Em entrevista ao jornal britânico no domingo (27), assessor de Lula disse que interferências como as de Trump não foram vistas “nem na época colonial”
Em resposta à taxação de 50% sobre produtos brasileiros, anunciada pelos Estados Unidos no começo do mês, o país irá redobrar o compromisso com os Brics. É o que afirmou Celso Amorim, assessor especial de Lulapara Assuntos Internacionais, no último domingo (27).

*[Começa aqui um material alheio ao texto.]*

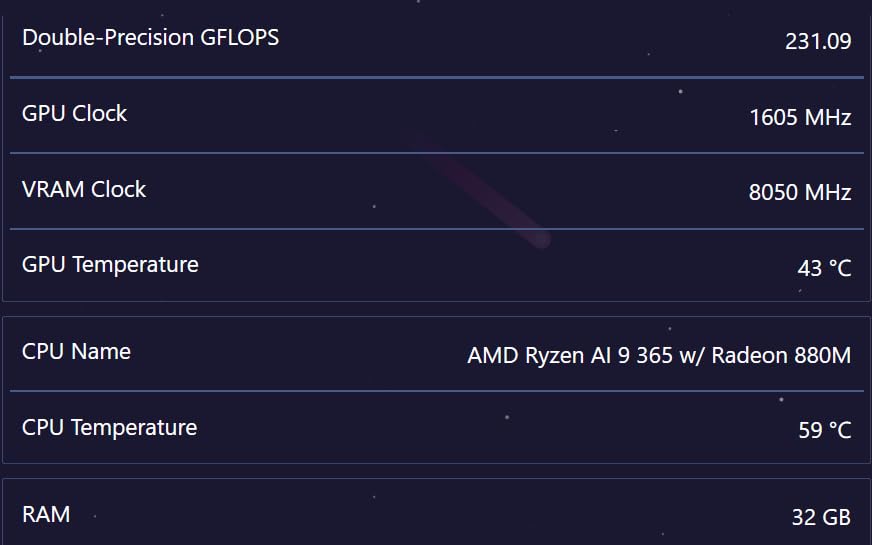Click the VRAM Clock row
The width and height of the screenshot is (872, 545).
(436, 191)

Em entrevista ao jornal britânico Financial Times, Amorim afirmou que o Brasil quer “ter relações diversificadas, e não depender de nenhum país”, negando qualquer caráter ideológico do Brics. Além do bloco, o assessor comunicou que o governo pretende fortalecer laços com países da Europa, América do Sul e Ásia.

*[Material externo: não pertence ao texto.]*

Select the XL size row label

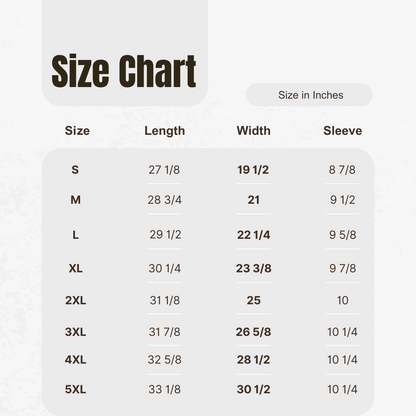tap(76, 268)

Brasil reforça laços com Rússia e China
Nesta segunda-feira (11), o governo brasileiro publicou, no Diário Oficial, novos memorandos de cooperação econômica com Rússia e China, assinados antes da Cúpula do BRICS no Rio de Janeiro.

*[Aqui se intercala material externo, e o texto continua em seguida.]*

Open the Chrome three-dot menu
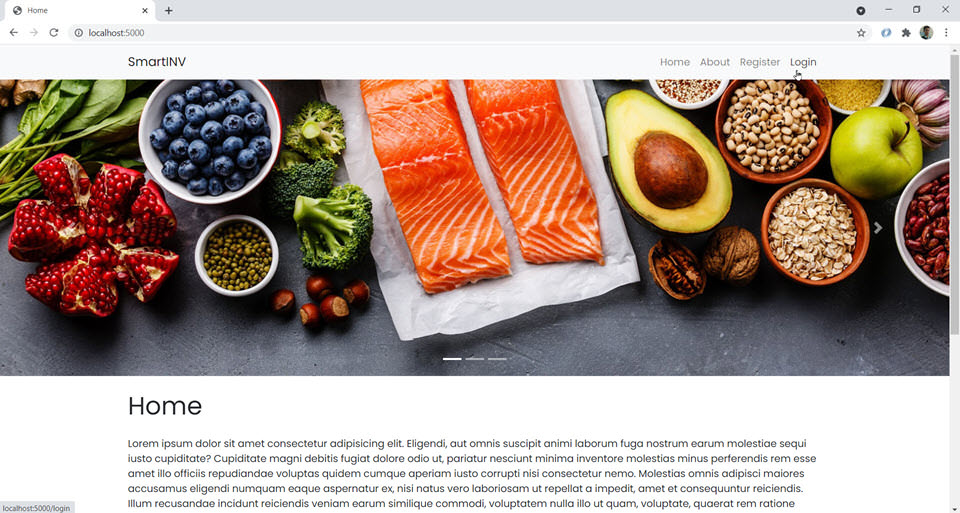 pos(946,33)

Os acordos, firmados pelo ministro da Fazenda, Fernando Haddad, incluem fortalecimento da atuação conjunta em fóruns como BRICS e G20 e avanço em projetos bilaterais.
A divulgação ocorre dias após os EUA, sob o comando de Donald Trump, aplicarem tarifa de 50% sobre produtos brasileiros, em retaliação à aproximação do Brasil com o grupo. Trump acusa o BRICS de ter políticas “antiamericanas” e de tentar enfraquecer o dólar no comércio global.
Brasil, Rússia e China são fundadores do BRICS e agora sinalizam alinhamento estratégico em meio ao acirramento da disputa econômica e geopolítica com Washington.